Everyone likes to have a choice, but there is so much bright and glossy plastic out there it can sometimes make your head spin. Firstly, you should know the difference between the various types of cards.

Credit Card: Lets you borrow money and pay it back in monthly payments. It is largely down to you how much you pay back each time, but there is usually a minimum payment of £5 or minimum percentage of your balance, say 2 or 3%.

Debit Card: Is usually linked to your current account. Rather than taking cash out, a debit card means you can make quick and easy transactions, which show up on your account almost straight away.

Charge Card: Means you charge purchases to an account. Offers a monthly statement that needs to be paid off in full. Most issuers charge a membership fee.

Store Card: You will probably have been offered one of these while out shopping. They are a credit card offered by a retailer, so they restrict where you can spend. Relatively easy to get, but they charge high rates of interest on balances.

Affinity/Charity Card: Money goes to charity when you open an account, as does a small percentage each time you spend.

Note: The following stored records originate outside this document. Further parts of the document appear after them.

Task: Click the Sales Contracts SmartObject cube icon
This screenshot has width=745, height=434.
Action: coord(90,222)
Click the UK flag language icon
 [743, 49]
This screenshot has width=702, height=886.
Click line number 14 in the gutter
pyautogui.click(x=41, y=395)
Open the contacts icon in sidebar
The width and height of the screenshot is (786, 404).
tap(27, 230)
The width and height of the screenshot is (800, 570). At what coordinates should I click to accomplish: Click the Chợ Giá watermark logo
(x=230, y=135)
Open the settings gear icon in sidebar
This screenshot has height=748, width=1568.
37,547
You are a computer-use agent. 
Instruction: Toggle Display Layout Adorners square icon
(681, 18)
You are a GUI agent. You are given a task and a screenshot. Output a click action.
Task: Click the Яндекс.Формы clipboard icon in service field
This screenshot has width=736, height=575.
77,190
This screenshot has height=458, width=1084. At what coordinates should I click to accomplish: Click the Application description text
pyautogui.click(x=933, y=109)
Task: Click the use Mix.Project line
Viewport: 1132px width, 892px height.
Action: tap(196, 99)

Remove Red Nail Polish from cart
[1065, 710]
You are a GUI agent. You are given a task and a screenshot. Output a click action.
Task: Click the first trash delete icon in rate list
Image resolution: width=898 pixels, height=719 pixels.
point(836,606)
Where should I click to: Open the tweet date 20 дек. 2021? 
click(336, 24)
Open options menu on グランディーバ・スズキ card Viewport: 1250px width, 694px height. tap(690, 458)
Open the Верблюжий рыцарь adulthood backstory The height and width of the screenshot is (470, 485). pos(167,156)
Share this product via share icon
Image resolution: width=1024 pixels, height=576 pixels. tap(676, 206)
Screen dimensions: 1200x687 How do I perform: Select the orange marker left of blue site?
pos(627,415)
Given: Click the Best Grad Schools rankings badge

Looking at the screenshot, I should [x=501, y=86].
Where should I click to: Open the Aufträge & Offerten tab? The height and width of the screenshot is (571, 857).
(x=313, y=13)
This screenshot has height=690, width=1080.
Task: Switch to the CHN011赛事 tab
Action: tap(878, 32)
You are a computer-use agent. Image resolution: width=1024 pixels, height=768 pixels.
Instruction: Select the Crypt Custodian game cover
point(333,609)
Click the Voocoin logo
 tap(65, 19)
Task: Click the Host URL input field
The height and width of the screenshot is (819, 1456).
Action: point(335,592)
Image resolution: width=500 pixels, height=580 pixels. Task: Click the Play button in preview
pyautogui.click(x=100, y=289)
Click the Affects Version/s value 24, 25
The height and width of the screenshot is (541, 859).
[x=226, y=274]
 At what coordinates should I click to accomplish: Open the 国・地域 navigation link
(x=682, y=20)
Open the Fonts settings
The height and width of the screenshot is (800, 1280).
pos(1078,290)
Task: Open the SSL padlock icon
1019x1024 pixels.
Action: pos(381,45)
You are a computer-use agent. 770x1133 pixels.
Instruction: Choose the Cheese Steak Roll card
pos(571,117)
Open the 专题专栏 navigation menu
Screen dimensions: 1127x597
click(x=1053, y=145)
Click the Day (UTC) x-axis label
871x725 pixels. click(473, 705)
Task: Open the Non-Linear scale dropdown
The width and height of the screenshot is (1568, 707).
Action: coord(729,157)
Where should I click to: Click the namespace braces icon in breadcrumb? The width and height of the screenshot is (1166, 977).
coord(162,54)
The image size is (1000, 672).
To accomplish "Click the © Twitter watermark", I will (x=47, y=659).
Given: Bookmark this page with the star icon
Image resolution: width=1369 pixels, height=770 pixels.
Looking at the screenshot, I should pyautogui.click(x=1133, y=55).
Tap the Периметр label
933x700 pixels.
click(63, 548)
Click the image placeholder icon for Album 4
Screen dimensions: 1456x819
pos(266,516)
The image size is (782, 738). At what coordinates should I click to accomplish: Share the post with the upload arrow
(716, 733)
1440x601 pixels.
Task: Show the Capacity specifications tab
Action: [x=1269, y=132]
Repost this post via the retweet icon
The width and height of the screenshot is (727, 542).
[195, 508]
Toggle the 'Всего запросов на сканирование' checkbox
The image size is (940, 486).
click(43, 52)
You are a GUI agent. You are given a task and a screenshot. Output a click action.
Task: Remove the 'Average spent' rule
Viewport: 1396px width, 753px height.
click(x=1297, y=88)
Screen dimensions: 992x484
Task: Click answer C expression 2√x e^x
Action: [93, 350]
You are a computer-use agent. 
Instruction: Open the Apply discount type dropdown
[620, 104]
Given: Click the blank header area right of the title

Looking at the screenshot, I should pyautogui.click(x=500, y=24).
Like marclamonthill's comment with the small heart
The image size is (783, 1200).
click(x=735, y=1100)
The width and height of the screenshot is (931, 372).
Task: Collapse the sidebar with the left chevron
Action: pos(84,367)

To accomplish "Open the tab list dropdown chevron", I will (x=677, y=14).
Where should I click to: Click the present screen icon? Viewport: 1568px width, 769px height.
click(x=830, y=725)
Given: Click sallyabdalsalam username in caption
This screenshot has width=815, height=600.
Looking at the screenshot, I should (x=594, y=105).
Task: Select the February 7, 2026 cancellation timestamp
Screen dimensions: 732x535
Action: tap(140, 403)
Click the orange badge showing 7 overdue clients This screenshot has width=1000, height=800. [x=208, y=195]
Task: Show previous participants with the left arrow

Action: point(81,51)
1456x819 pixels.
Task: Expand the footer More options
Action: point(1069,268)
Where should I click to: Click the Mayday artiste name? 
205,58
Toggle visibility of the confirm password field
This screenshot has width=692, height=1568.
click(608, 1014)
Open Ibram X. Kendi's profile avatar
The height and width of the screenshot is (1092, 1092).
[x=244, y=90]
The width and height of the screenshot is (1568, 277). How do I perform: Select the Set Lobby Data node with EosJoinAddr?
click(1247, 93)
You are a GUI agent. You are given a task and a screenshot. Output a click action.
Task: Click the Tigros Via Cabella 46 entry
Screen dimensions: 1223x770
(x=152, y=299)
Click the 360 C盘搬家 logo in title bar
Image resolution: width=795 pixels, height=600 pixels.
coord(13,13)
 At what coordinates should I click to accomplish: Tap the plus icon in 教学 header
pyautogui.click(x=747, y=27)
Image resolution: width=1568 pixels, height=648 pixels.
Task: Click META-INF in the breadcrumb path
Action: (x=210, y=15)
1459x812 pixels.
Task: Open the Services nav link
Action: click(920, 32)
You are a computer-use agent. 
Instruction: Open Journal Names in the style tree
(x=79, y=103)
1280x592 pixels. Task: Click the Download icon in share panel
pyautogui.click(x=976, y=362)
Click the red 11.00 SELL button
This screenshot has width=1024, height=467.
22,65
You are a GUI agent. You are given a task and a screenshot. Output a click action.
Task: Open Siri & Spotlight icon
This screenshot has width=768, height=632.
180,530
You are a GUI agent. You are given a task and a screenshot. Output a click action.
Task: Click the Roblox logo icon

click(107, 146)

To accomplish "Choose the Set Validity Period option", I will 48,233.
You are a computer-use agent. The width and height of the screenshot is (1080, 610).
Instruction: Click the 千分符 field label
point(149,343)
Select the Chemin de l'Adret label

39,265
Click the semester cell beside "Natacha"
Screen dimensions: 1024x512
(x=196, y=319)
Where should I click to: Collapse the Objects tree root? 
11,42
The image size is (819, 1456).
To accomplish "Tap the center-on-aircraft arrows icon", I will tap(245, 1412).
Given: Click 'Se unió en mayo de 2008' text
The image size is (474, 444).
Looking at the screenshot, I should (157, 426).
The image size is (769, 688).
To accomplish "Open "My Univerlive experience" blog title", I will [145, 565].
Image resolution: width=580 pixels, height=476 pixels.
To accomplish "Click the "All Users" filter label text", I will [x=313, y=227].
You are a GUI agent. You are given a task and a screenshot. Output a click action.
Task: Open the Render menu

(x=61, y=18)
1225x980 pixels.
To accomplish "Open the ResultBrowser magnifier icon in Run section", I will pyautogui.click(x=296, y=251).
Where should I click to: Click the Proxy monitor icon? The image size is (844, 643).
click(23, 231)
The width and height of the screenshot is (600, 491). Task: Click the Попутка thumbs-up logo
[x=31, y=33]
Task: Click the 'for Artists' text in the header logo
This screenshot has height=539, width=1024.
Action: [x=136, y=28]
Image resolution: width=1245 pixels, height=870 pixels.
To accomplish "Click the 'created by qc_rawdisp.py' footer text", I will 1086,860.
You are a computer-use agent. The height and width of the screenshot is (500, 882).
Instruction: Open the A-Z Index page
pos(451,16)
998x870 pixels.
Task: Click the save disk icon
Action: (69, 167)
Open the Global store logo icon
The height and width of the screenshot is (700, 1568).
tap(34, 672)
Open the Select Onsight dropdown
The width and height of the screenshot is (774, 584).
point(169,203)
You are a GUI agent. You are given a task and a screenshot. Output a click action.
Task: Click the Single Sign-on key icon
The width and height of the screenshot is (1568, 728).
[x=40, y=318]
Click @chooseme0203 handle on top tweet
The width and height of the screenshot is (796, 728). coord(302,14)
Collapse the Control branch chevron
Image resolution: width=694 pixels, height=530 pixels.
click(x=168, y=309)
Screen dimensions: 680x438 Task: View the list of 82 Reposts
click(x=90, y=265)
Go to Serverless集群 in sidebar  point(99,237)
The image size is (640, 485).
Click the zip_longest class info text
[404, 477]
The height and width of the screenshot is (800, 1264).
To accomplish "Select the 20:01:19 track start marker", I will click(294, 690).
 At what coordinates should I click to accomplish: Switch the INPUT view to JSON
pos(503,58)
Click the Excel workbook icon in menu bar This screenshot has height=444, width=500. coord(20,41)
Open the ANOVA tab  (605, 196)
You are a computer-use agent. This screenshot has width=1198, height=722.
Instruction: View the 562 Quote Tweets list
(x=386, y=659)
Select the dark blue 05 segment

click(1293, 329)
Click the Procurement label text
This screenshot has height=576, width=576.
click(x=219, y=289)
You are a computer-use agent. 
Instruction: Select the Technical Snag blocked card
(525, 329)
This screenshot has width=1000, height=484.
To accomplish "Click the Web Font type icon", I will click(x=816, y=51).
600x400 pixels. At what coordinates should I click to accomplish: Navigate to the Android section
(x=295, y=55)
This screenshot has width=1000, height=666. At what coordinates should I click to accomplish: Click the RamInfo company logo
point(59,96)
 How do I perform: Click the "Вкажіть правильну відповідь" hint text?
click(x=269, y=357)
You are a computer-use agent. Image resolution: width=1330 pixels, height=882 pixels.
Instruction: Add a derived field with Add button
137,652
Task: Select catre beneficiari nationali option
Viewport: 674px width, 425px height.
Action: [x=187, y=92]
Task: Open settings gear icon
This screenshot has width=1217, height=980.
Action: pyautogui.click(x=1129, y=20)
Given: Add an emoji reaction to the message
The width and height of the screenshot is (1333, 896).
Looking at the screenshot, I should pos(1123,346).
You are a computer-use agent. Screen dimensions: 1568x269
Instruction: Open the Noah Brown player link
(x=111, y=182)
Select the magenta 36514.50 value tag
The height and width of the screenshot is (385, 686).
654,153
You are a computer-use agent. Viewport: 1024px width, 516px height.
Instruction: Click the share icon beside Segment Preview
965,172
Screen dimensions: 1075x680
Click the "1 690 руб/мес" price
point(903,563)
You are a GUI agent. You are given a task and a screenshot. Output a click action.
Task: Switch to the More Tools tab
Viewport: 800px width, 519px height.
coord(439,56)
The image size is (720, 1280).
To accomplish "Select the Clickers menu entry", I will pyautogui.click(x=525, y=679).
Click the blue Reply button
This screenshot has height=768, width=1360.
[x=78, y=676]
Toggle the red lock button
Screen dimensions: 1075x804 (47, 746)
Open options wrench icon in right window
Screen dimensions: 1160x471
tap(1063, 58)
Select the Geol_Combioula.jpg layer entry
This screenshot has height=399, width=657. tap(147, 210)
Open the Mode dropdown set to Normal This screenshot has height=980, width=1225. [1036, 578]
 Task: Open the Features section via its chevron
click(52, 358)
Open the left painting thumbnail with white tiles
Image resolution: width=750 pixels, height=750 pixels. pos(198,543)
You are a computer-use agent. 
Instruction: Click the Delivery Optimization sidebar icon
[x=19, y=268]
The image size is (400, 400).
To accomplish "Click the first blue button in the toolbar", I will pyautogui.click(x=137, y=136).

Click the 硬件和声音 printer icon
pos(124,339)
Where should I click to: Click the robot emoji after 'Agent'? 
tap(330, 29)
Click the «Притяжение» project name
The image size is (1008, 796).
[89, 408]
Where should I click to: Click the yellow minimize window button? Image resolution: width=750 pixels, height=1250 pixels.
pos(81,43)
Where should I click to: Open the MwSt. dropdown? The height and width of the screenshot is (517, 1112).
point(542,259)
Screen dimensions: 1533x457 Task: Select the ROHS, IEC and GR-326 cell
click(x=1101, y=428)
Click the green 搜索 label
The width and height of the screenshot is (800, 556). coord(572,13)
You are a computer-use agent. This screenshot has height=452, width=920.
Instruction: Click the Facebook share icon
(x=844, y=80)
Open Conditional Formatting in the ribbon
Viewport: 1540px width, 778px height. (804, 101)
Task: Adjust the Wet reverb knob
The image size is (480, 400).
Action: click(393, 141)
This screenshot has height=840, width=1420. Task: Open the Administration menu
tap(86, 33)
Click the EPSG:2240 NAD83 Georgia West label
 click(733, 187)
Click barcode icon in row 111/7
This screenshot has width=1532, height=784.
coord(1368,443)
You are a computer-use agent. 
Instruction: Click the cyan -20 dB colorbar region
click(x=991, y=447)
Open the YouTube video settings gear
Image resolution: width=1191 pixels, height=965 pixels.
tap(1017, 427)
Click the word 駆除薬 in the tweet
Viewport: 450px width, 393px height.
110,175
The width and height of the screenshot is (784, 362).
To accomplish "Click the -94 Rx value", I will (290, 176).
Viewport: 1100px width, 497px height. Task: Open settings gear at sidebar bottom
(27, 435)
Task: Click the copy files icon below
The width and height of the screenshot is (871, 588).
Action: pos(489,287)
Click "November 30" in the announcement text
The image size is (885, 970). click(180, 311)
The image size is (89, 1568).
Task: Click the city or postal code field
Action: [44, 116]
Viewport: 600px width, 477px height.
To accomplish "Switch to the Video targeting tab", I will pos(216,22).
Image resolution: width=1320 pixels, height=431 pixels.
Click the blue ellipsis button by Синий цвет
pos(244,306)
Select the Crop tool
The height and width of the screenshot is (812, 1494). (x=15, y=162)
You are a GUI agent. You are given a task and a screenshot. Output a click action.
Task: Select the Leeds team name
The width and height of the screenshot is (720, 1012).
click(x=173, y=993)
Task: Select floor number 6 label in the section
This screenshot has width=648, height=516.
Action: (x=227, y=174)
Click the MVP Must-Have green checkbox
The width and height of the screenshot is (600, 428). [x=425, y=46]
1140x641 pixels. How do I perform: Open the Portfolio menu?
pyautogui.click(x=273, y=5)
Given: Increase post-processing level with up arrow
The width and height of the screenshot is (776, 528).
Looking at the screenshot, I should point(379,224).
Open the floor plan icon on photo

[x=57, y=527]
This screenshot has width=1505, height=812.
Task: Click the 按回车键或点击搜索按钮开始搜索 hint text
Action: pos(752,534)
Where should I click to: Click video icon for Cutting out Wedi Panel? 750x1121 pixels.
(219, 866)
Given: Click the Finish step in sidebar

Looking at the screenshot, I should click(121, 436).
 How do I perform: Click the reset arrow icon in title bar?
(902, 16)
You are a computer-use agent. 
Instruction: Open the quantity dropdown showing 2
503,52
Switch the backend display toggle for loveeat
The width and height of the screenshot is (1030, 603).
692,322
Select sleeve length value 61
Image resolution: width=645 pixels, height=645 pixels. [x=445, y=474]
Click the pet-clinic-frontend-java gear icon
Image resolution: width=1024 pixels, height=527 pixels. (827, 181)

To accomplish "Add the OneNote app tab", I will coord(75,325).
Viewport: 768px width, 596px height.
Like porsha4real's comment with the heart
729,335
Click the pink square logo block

Cashback Card: Will pay YOU for spending on them. But if you do not pay off full balance every month, the interest goes sky high.

Spend or mend?

There are two common reasons for getting credit cards. One of these is to make purchases. With busy and fast-paced lives, most of us are rushed off our feet and need all the help we can get. And just as supermarkets can make weekly shops quicker and more convenient, pulling out the plastic and tapping in your pin number helps you to get the job done in half the time. No visit to the cashpoint, no counting out notes, no delving deep in your pocket to find the odd pennies and no worrying about the correct change.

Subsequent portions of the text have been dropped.